An Apology

The following is about as near as BT Internet get to an apology...

It appeared in the newsgroup btinternet.announce on June 7 - eleven days after a disastrous BT Internet "mail server upgrade".


Dear Customers'

Over the past few days we have experienced several problems. We would like to apologise for the interruptions in service and offer an explanation of what's happened and what we are doing about it.

The problems have been as a result of some software architecture changes between the database and our application servers.

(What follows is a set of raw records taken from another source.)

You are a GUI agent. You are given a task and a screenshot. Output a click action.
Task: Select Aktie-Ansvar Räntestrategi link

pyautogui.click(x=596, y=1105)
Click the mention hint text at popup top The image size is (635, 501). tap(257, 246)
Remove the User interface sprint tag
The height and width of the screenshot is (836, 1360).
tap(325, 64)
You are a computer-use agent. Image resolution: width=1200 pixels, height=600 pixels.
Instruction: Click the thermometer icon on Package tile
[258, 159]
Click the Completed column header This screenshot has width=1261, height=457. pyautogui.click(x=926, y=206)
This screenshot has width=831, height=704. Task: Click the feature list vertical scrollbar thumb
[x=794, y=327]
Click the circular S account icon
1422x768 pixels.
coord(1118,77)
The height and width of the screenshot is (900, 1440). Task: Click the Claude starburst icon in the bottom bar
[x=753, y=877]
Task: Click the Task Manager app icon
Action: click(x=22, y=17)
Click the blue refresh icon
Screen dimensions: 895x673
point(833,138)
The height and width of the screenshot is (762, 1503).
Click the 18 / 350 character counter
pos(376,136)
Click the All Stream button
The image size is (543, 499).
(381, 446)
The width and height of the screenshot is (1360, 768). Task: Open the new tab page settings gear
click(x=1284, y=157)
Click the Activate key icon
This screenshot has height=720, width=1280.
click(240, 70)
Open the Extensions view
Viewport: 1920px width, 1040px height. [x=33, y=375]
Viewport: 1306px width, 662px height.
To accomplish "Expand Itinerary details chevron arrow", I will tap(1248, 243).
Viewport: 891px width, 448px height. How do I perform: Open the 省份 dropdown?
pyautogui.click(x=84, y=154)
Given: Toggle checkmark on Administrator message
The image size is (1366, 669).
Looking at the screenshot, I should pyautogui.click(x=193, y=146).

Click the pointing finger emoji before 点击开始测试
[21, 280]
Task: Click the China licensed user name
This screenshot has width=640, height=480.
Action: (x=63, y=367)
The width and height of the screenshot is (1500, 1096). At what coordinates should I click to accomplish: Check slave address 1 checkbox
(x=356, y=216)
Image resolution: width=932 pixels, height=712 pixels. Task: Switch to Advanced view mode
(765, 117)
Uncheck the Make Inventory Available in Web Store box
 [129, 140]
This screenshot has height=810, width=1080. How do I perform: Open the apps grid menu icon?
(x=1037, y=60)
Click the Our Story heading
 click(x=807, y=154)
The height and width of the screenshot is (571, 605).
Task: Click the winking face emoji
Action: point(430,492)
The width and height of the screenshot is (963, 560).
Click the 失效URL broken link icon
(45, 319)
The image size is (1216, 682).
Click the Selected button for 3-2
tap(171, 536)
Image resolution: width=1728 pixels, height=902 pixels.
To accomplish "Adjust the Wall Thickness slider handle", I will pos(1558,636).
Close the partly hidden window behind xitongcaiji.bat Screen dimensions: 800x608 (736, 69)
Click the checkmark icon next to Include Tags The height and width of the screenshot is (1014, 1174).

As you will have seen on the Service Status page, we have been experiencing mail problems. In order to understand what happened, you would need to know roughly how your mailboxes work. Your mailbox is simply a folder on our mail server. When you connect to the server to download your email using POP3, you simply log into your folder on the server. When you log in, a special file called a lock is created. This "locks" the mailbox to stop anyone else from connecting to the same mailbox at the same time as you. When you disconnect from the server, the lock is deleted. Locks are also created when the server delivers mail to your mailbox.

Our engineers have been working on the mail servers and they have been altering the processes that:

(a) Validates that the mail-box exists
(b) Opens the mail-box and inserts the mail item

The mailbox is locked during (b), the benefits of the new mail system are
:- shorter lock time and less machine resource use. This will allow the servers to handle more email.

Where did it go wrong? During the transition, which lasted several days, several mailboxes were left in a locked status. On Wednesday (31/5/00), we identified the defect that was causing this.

How do we know? We ran a process that told us that we had 2000 locked boxes, to put this in perspective, we have around 400k customers, many with multiple boxes. Therefor, this is rather a low number. We all use e-mail however, and understand the frustration this causes.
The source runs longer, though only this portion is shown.